→ **To be done**:
Put the lines of the items below, from the line containing "Given: Toggle the Use" to the line containing "click(257, 62)", into a numbered list, skipping blank lines and leaving the pictures out.

(Pointing data for screenshots)

────────────────────────────────────────

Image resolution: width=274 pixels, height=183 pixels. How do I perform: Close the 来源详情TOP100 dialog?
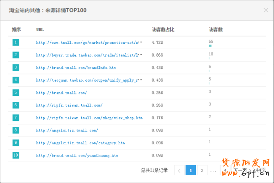[x=266, y=10]
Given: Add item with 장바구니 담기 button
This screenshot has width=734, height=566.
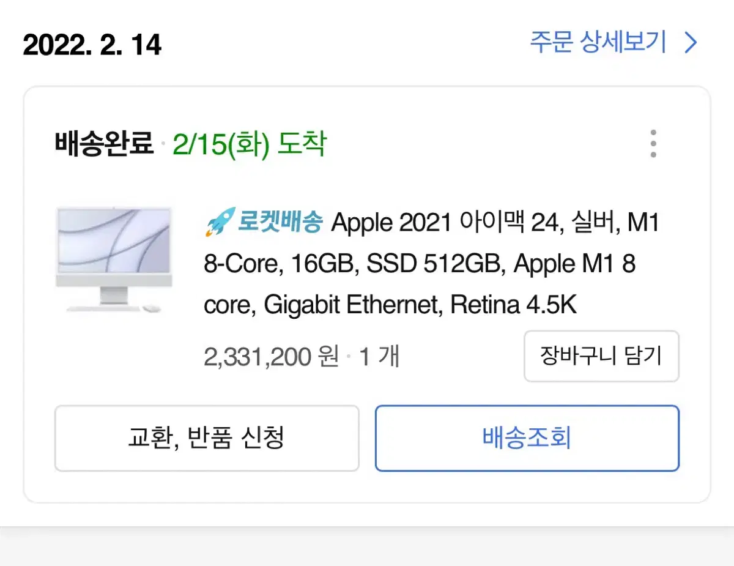Looking at the screenshot, I should [601, 356].
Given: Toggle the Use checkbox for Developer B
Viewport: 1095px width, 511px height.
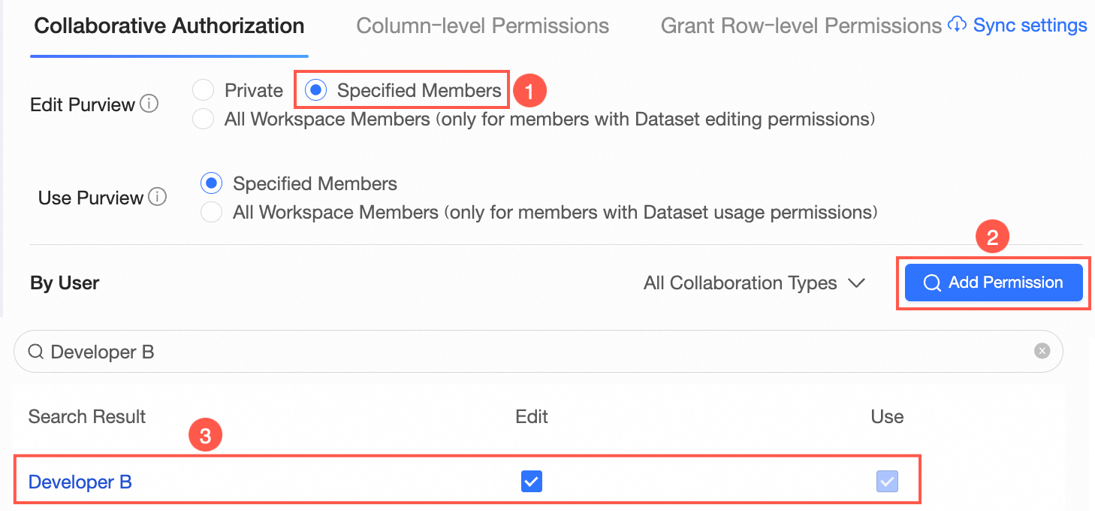Looking at the screenshot, I should (887, 482).
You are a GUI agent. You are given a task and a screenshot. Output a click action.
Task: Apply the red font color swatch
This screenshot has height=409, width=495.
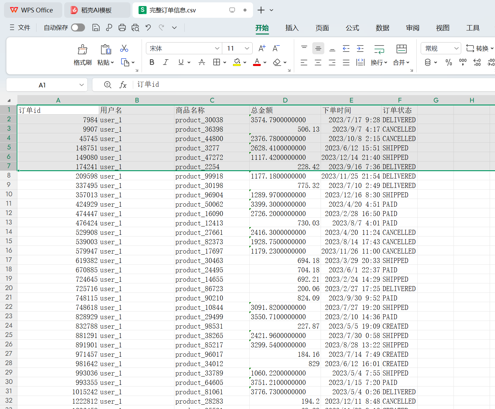click(257, 62)
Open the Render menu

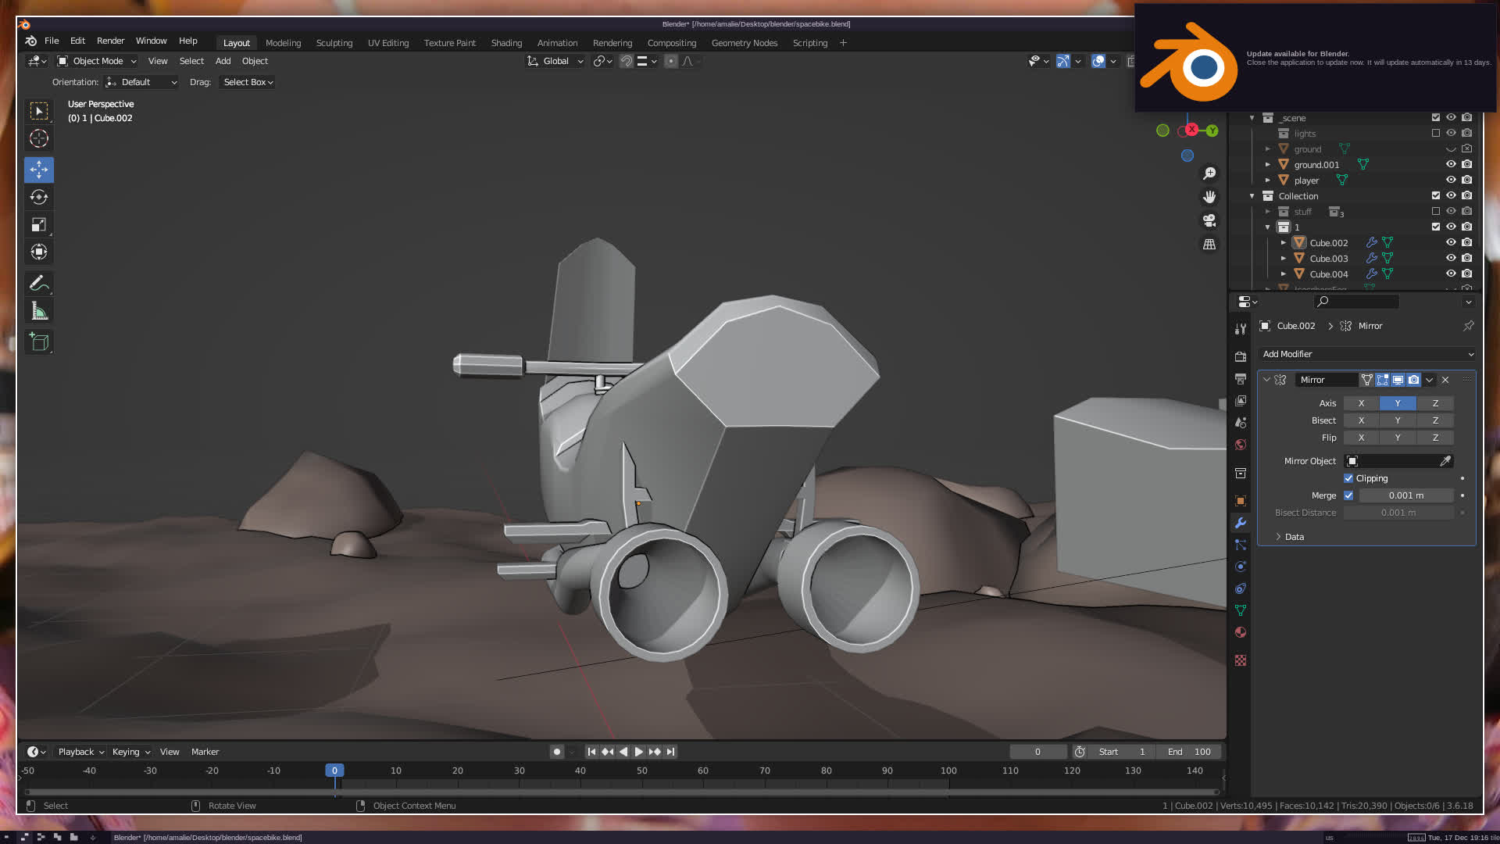(110, 41)
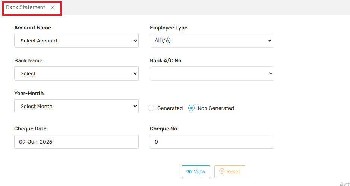350x186 pixels.
Task: Focus the Cheque No input field
Action: (212, 142)
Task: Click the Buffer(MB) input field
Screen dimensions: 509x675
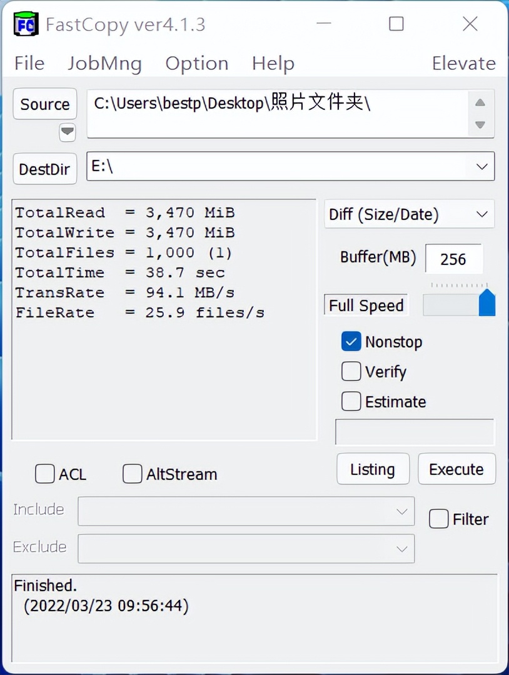Action: point(454,258)
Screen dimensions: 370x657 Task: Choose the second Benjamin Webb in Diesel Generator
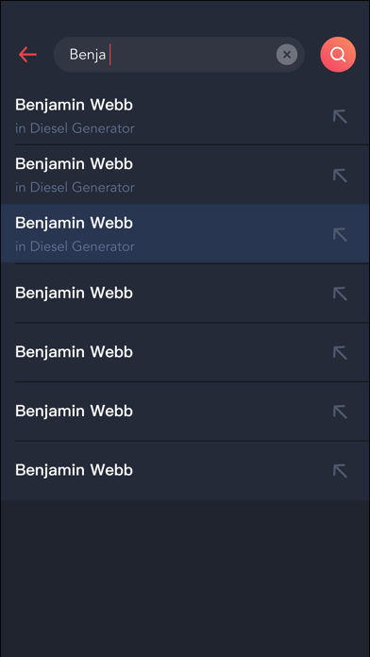click(x=185, y=175)
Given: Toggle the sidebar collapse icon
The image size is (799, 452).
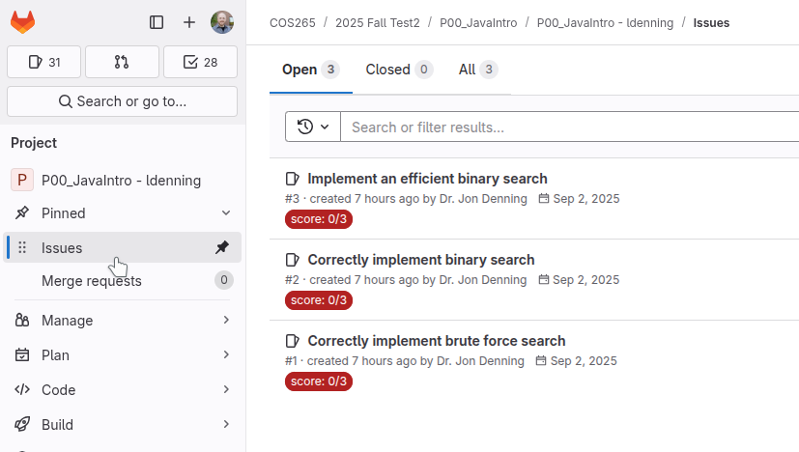Looking at the screenshot, I should (157, 22).
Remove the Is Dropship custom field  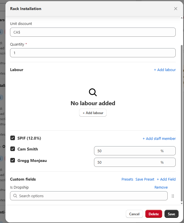[x=161, y=187]
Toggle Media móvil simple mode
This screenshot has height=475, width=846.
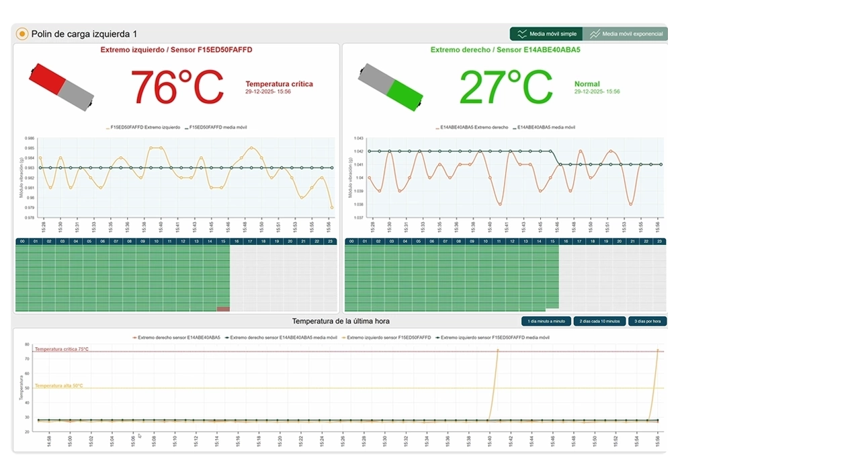pyautogui.click(x=546, y=34)
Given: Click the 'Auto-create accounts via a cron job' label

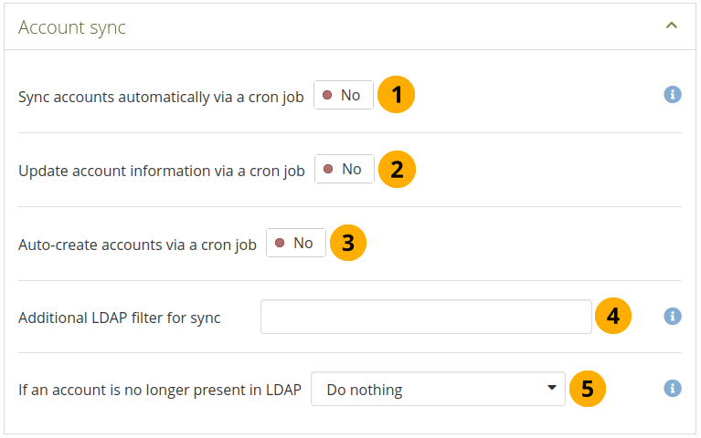Looking at the screenshot, I should (137, 245).
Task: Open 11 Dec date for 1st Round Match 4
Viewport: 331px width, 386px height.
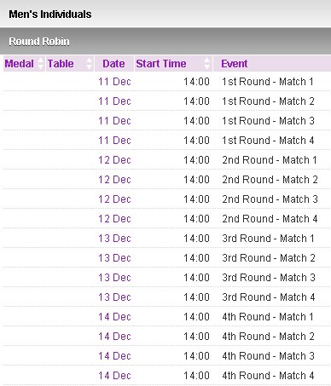Action: (x=114, y=141)
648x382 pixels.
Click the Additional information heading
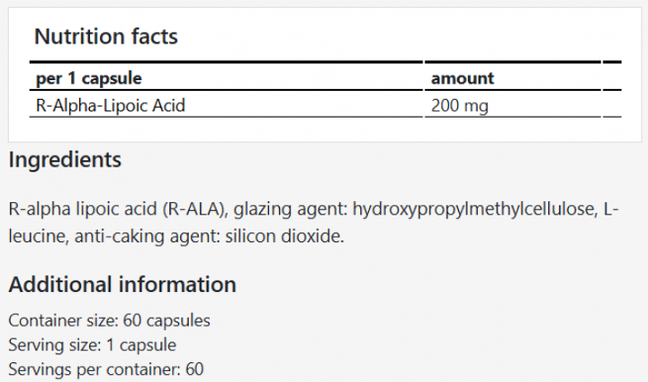click(122, 285)
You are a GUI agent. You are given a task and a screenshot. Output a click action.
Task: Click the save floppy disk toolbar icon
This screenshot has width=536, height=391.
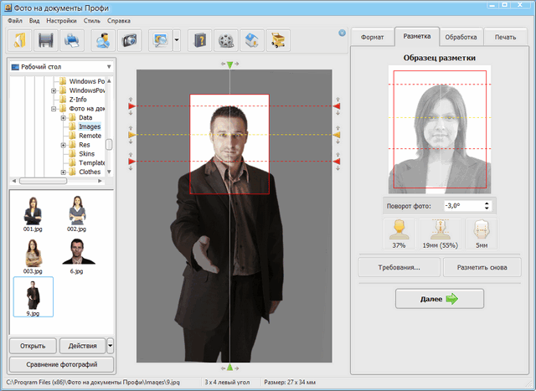click(x=45, y=40)
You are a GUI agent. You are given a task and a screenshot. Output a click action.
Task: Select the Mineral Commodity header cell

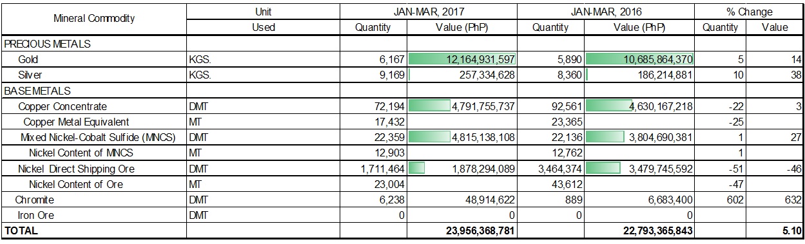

────────────────────────────────────────

→ **Correct output**:
1. Given: Toggle the Use checkbox for Developer B
2. Viewport: 1095px width, 511px height.
3. Looking at the screenshot, I should (887, 482).
4. You are a GUI agent. You are given a task and a screenshot. Output a click action.
5. Task: Apply the red font color swatch
6. This screenshot has height=409, width=495.
7. click(257, 62)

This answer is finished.